══ Excerpted records

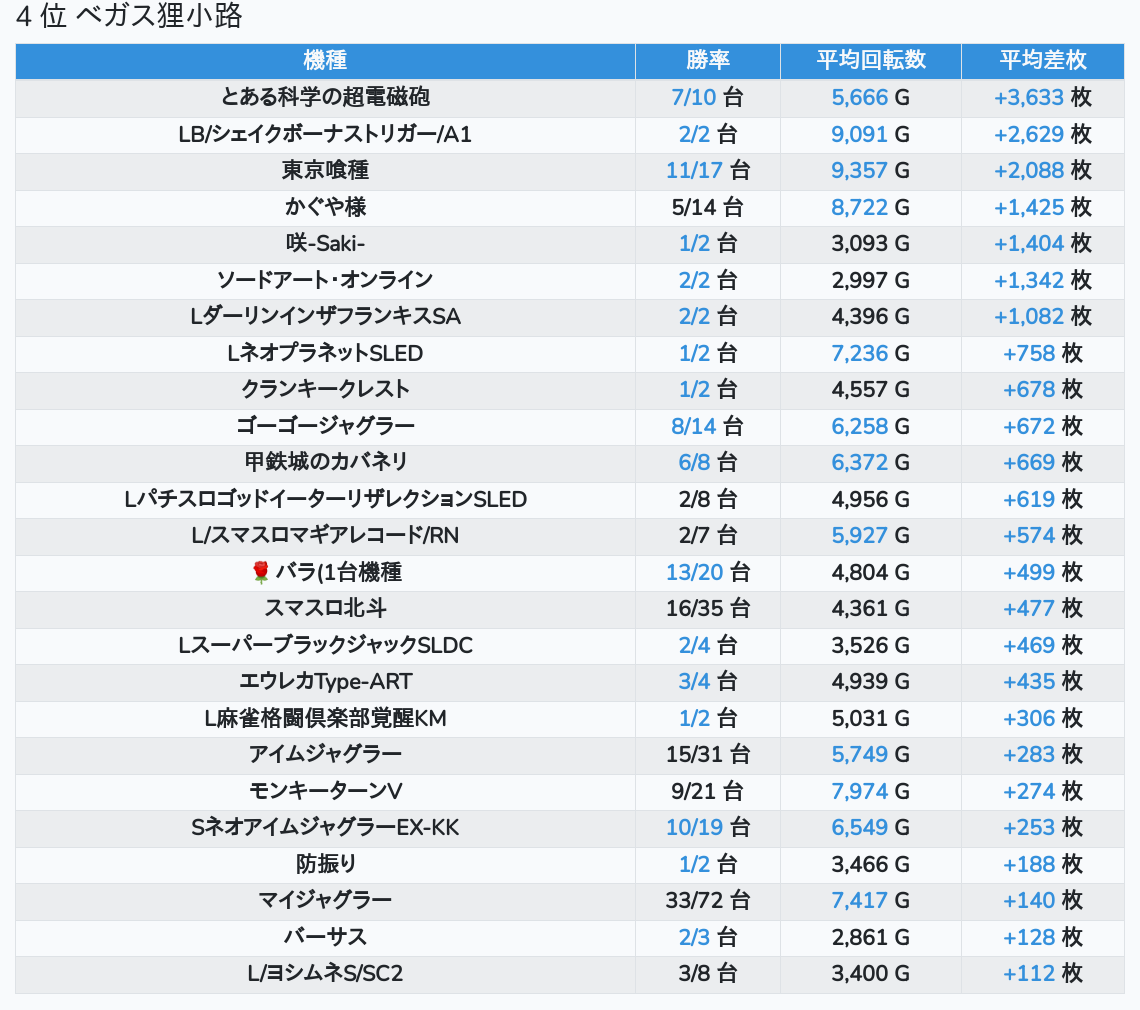Click the 11/17 win rate value
The height and width of the screenshot is (1010, 1140).
(694, 171)

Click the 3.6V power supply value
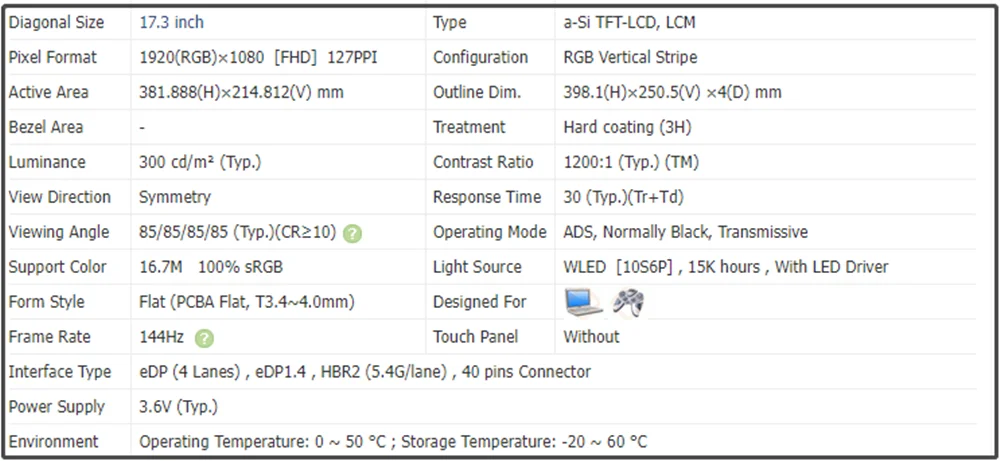(178, 407)
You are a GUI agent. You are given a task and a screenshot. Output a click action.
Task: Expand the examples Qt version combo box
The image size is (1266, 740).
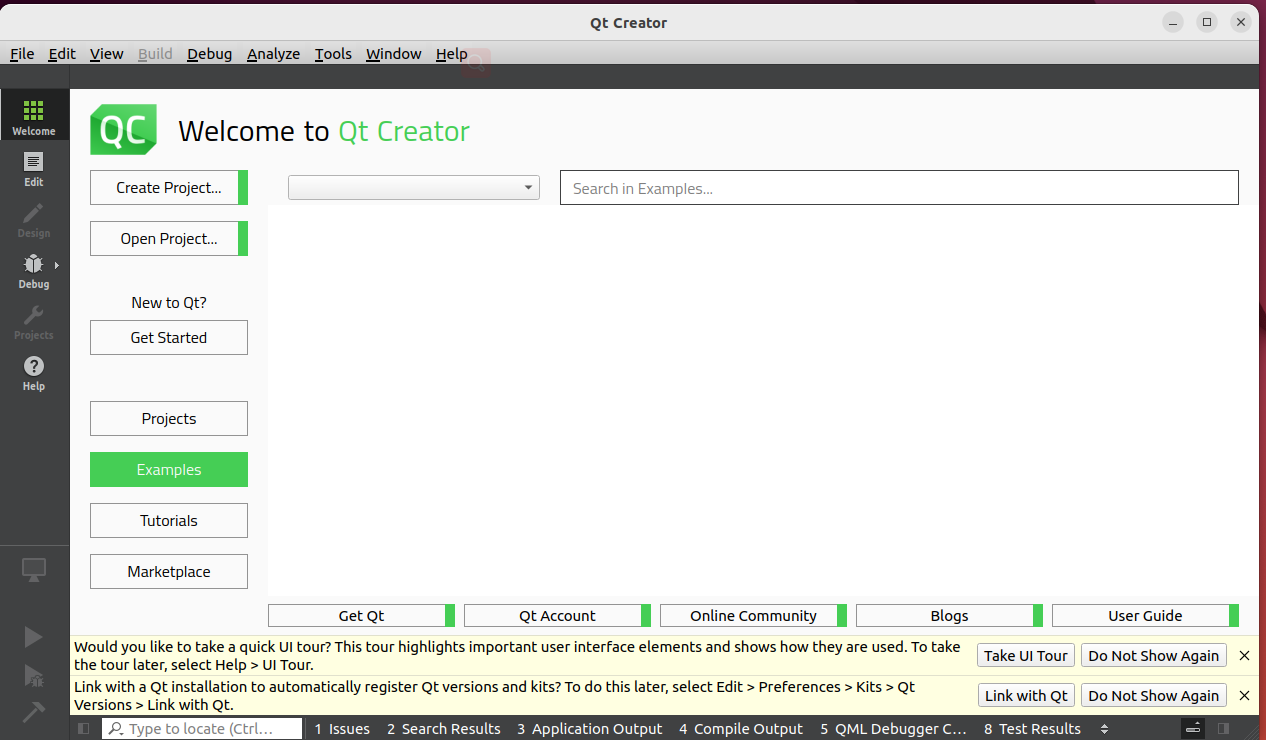click(x=413, y=188)
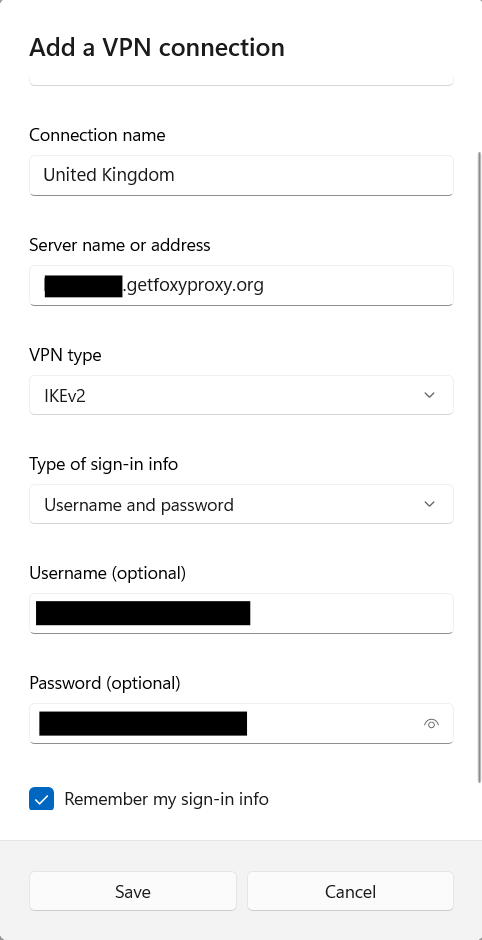Screen dimensions: 482x940
Task: Open the IKEv2 VPN type dropdown
Action: click(x=241, y=395)
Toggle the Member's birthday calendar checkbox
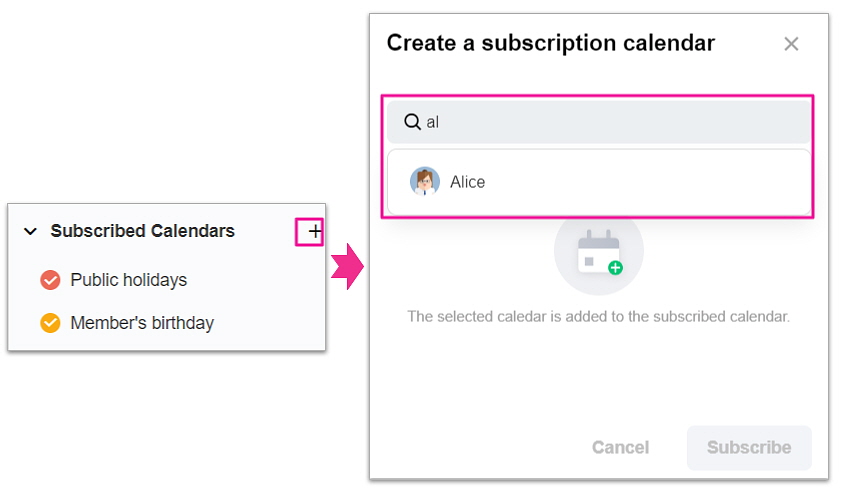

════

• [Work item] Write down exactly what the lines above say, from the line holding "Click the 3.6V power supply value" through the line holding "Task: Expand the", and nothing more. Do not copy the pictures.

• [The completed task]
Click the 3.6V power supply value
(178, 407)
You are a GUI agent. You are given a task and a screenshot. Output a click action.
Task: Expand the examples Qt version combo box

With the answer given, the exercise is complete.